:: Text passage ::
-- Opening Marker --
Diane Lidke, PhD
Department of Pathology
Cellular and Molecular Oncology
My research integrates the disciplines of biophysics, bio-imaging and quantitative biology to gain new and fundamental understanding of the components and dynamics of cell signaling pathways. This involves the measurement of protein behavior in living cells to capture and quantify biochemical events that initiate signaling. My lab focuses on the study of the IgE Receptor and the EGFR/erbB family of receptor tyrosine kinases, and how these are altered in diseased cells or influenced by therapeutics. I have a strong track-record of developing innovative ways to measure biological processes and was a recipient of the 2011 Biophysical Society’s Margaret Oakley Dayhoff Award for my “innovative work integrating the disciplines of biophysics, bioimaging and quantitative biology.” My expertise in live cell imaging includes techniques such as FRAP, FCS, FRET, hyperspectral imaging, super-resolution microscopy and single particle tracking as well as development of techniques for live cell labeling of proteins of interest with fluorescent proteins and/or quantum dot probes [1-4]. I am a director of the UNM Fluorescence Microscopy Shared Resource and co-director of the NM Spatiotemporal Modeling Center, an NIH-funded systems biology center.
-- Closing Marker --
:: Data provided ::
-- Opening Marker --
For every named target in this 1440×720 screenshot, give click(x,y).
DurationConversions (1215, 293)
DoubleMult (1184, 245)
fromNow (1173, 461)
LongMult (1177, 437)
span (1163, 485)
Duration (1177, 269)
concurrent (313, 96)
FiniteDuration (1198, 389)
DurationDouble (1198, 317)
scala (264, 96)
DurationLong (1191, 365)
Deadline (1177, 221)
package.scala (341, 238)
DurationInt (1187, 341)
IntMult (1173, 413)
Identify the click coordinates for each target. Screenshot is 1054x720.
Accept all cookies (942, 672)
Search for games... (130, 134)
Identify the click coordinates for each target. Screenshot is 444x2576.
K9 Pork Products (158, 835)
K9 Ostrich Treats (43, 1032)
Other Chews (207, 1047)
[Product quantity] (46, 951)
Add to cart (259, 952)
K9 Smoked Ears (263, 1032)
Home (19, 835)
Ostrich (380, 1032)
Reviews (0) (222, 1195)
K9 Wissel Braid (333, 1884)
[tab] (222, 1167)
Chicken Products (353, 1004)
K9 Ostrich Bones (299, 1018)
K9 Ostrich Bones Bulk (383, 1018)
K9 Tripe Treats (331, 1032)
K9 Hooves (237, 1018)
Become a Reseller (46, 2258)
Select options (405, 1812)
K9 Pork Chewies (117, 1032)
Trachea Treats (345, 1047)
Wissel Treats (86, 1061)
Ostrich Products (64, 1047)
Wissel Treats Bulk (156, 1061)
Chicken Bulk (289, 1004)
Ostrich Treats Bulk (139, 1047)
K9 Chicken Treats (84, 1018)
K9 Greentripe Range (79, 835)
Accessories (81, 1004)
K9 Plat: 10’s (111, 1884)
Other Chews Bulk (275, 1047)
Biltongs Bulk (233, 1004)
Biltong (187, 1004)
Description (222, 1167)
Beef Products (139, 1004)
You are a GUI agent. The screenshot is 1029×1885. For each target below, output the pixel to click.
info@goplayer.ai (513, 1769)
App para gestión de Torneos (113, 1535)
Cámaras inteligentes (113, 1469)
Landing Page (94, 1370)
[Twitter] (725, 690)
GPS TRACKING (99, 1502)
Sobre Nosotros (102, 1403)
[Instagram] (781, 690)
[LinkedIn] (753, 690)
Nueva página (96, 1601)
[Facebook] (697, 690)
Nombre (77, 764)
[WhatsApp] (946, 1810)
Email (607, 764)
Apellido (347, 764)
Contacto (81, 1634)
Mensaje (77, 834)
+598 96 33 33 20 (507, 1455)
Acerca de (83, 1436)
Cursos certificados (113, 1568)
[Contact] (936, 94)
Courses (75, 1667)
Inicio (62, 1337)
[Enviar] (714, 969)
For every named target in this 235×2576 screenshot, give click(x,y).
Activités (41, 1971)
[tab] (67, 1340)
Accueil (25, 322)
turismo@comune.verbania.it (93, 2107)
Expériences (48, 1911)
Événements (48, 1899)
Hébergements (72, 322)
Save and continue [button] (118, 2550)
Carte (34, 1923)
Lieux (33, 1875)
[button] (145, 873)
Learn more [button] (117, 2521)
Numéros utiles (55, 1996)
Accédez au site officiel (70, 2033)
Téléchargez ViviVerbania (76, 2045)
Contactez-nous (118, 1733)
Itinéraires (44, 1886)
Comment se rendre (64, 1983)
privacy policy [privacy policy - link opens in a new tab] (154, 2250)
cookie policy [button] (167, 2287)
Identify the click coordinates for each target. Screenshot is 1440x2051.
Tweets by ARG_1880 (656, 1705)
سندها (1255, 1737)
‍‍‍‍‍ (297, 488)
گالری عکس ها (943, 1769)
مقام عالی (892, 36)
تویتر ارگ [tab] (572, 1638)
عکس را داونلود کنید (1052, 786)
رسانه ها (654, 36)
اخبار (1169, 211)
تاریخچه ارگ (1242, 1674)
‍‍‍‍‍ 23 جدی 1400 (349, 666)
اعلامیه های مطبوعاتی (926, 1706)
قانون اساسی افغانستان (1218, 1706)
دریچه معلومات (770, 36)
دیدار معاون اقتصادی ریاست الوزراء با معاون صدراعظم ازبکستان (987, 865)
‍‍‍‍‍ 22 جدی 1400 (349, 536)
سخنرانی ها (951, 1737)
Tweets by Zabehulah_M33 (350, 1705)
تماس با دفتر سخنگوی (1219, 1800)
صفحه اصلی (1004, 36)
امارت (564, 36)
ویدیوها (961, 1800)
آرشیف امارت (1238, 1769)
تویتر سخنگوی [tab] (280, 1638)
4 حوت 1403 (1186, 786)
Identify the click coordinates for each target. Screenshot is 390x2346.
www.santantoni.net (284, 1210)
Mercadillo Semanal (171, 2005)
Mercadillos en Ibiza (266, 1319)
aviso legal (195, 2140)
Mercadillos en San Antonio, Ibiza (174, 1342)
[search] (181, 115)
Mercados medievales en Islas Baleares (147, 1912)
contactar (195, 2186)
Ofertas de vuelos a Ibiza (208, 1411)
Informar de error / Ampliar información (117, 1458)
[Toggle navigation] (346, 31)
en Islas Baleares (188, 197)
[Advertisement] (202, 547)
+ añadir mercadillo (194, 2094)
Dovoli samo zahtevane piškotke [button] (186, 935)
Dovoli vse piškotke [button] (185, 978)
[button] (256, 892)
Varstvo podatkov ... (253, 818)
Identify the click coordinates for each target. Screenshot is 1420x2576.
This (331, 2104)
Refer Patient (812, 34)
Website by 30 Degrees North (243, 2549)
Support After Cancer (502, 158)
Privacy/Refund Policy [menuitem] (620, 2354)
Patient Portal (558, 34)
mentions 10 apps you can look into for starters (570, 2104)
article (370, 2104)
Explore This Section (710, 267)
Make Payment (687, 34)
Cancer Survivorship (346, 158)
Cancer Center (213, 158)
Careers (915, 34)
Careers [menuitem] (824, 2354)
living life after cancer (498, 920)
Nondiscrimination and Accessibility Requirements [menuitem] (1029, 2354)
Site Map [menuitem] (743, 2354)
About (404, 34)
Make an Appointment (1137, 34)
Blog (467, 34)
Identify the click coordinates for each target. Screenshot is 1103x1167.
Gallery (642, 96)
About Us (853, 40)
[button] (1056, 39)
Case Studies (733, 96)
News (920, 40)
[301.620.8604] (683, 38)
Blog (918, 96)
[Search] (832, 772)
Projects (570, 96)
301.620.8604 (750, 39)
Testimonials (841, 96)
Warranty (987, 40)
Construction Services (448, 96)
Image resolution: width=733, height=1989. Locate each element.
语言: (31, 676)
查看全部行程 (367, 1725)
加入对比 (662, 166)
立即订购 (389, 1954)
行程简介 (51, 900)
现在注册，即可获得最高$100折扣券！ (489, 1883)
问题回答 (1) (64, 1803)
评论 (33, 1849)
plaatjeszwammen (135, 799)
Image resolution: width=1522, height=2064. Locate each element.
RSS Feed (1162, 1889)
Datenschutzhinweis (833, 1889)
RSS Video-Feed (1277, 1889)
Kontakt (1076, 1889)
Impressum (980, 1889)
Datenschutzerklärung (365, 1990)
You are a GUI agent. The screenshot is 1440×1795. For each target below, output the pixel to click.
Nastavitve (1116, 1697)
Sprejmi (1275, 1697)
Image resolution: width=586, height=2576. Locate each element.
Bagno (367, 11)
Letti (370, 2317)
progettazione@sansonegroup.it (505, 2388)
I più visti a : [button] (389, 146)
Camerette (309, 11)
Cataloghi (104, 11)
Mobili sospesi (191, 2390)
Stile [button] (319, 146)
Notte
-- Closing Marker --
:: Exercise tasks ::
1. Do these statements agree with the research profile? Answer yes or no for each, quoting the words of the text that decide it.
(a) The lab studies the IgE Receptor.
(b) The Margaret Oakley Dayhoff Award was received in 2013.
(c) Diane Lidke is the sole director of the NM Spatiotemporal Modeling Center.
2. Use the research profile to answer these questions:
(a) Which department is listed?
(b) Which shared resource does Diane Lidke direct?
(c) What kind of center is the NM Spatiotemporal Modeling Center?
3. List every live cell imaging technique named in the research profile.

:: Answers to each task ::
1.
(a) Yes: "My lab focuses on the study of the IgE Receptor and the EGFR/erbB family of receptor tyrosine kinases"
(b) No: "was a recipient of the 2011 Biophysical Society’s Margaret Oakley Dayhoff Award"
(c) No: "co-director of the NM Spatiotemporal Modeling Center, an NIH-funded systems biology center"

2.
(a) Department of Pathology
(b) The UNM Fluorescence Microscopy Shared Resource
(c) An NIH-funded systems biology center

3. FRAP, FCS, FRET, hyperspectral imaging, super-resolution microscopy, single particle tracking